A prevalent cultural myth places art and science at opposite ends of the spectrum. We find it tempting to approach the two subjects that way. After all, scientists have an obsession with facts and theories that are essentially objective. Gravity and the earth’s magnetic forces, for example, do not invite debate and interpretations.

While you can prove or disprove scientific theories based on experiments, you can’t claim that the universal laws make exceptions for you alone. Science is colored with rigidity and objectivity, whereas an artist seeks subjectivity and personal meaning, right? Not really.

The two are interwoven like strings, complementing each other constantly. Da Vinci, whom we know as a legendary artist, was the ideal representation of the Renaissance man. A lesser-known fact is that he was also an engineer, scientist, and botanist. His studies of human and animal anatomy and plants were then reflected in his work.

All amateur artists also eventually realize that painting human figures at challenging angles requires understanding how joints, muscles, and bones work. You can also work with space and form better if you grasp how gravity acts on objects of different masses.

For example, painting a person weightlessly floating in a stormy sea can become a metaphor for someone extraordinary and above the laws of nature. Besides, artists and scientists have plenty of common interests; stars, moon, night and day, the transitions of seasons, and the way the human mind perceives color and light, to list a few.

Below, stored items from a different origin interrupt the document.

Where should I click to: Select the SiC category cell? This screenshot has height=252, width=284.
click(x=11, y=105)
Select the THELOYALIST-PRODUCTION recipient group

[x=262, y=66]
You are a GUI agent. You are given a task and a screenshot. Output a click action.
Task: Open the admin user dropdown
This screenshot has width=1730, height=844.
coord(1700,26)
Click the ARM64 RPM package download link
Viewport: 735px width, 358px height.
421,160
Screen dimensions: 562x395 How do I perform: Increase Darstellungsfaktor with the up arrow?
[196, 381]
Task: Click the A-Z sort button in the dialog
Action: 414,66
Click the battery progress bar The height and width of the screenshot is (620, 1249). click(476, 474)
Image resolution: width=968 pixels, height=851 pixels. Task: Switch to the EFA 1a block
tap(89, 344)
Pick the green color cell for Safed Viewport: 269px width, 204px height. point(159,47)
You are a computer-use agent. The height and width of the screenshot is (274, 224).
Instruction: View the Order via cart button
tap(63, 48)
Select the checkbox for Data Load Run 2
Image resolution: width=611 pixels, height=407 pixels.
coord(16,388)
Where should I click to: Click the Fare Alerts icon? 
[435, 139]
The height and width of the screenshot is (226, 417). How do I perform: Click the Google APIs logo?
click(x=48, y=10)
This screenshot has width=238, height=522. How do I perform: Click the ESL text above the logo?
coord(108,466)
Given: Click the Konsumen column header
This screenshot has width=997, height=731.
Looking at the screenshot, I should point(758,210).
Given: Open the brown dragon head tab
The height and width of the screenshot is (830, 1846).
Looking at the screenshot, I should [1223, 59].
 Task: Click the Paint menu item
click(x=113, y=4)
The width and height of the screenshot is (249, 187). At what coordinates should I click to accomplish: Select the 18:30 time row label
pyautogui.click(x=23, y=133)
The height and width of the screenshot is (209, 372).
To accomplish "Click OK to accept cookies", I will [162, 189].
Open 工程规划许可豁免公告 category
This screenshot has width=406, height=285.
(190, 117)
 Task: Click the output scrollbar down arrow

Art Fact # 3: Art Is a Powerful Weapon for Political and Religious Propaganda

Hold on, you say. How can the digital sketch of an anime character or the frustratingly beautiful portrait of a lady hold any political agency? It doesn’t seem likely. However, art has been weaponized as a political and social weapon of propaganda throughout history.

A prime example of this mechanism is the Baroque era, where the Church clergy commissioned religious paintings to ensure that the masses remained subservient to them.

The Roman artist, Pozzo, painted the ceiling of Church Ignatius as an illusion of heaven. It was an effective strategy to provide the visitors with an immersive experience of being in heaven, which was only achievable once they paid taxes to the churchmen.

In the French Revolution, sometime later, Louis VI also relied on his indulgent portraits to exhibit the intentioned permanence of his rule and grandiose.

Even before these art movements, going back to Mesopotamian society, we find similar examples. Hammurabi, the king we credit for his laws, commissioned a relief sculpture of himself receiving blessings from their sun god, Shams. This notion of the divinity having his back then lent agency to his laws, convincing people to conform to them.

Moreover, if you flip through a newspaper, you will find many political caricatures in contemporary times. Digital artists also create comics to ridicule a party, support a decision, or propose a change. Someone like Banksy is known for using social and philosophical undertones in his art.

Such subtle instances reinforce that art can also be a vehicle of social change, besides being a source of beauty and entertainment.